Cause I really fucking hate it when people do that to me.

Mmkay?


I'm basically saying that we should all respect each other for what we are and not based on some extraneous characteristic. But I'm not comfortable saying that, because it's quite a wanky New Age kind of thing to say, and I'm afraid that fondue will never speak to me again and that amnesiac will stop sending me the footage from his shower cubicle's webcam. But yeah. Let's all try the whole checking the homenode thing for, like, a week. I get the feeling it will reduce the number of angry messages sent and hurt feelings incurred - reduce them from the already very low levels they are currently at, I might add.

And if you'll do this thing for me, I will promise not to node about noding for like, another 5 years. At least.

A Modest Proposal

  1. In order to nuke a writeup, three Content Editors or admins need to agree that it be nukeworthy. (The present system permits one CE or god to nuke a writeup, and to do so instantly, without any discussion and without notifying any other responsible party.)
  2. This should apply to all writeups, new as well as existing.
  3. Writeups seen by the CEs and gods should have three nuke buttons: propose, second, and agree. All three buttons shall be green initially. If a CE/god nukes it, the first button shall go red. If a second CE/god nukes it, the first and second buttons shall go red. If a third CE/god nukes, it, all three buttons shall turn red, and the writeup shall go to Node Heaven.
  4. As soon as any CE/god proposes that a writeup be nuked, a message shall be sent to all CEs/Gods that said writeup is being nominated to be removed from the E2 database.

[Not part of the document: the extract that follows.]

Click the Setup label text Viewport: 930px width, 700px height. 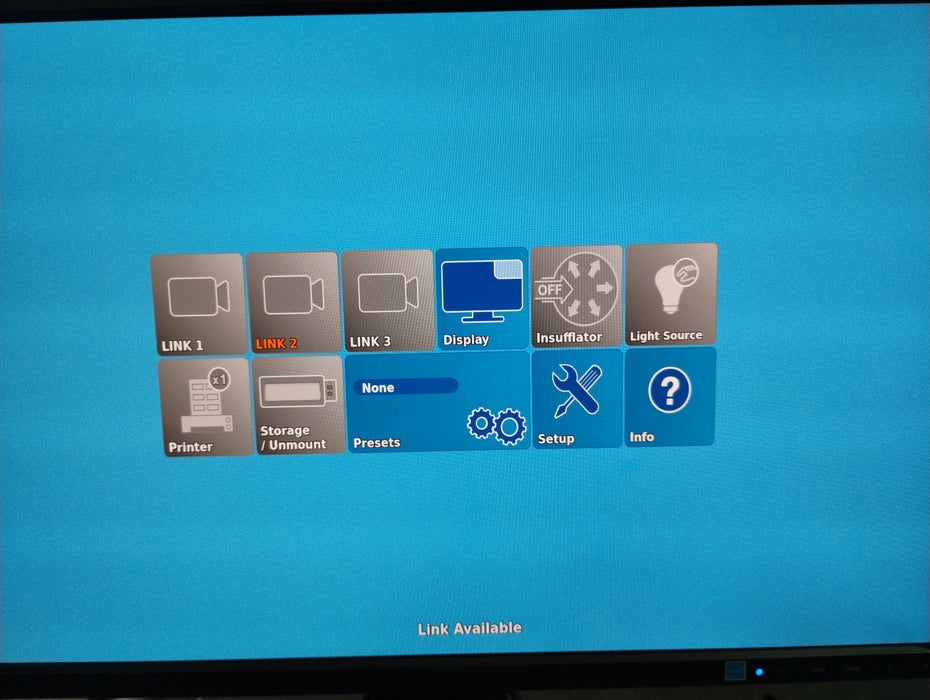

This will ensure that all CEs/gods are aware that the writeup is being reviewed.
  5. A CE/god may change his or her mind about nuking it. A god shall be able to rescind another CE or god's nuke decision.
  6. A table of nuke statistics shall automatically generated at the end of every month. This table shall be viewable by all users. This shall show the number of nuke votes by name of CE/god in the last 30 days. Perhaps another column can show the total number of nuke votes by name of CE/god for as long as they've held that administrative position.
  7. All of these features will require a redesign of the software interface that controls the display of a writeup to CEs and gods. Scripts shall automate the interlock feature of this proposed new nuking mechanism.

The proposed interlock nature and its triple redundancy is not new. It is used in nuclear weapons usage and man-critical space missions. E2 is not a mission critical database, but the triple interlock mechanism was designed by game theorists to avoid the sorts of behaviors E2 is now seeing. It should stop single user bad behavior. It also prevents collusion between two users who agree to enforce a standard not agreed upon by the group as a whole. Finally, the notification mechanism to all CEs/gods is to increase awareness that action is being taken. This can start dialog on more controversial nodes and allow a reasoned decision to be taken.

This proposal will add needed delay in the nuking timetable and will foster discussion among some more difficult to understand new writeups and some classic historical writeups.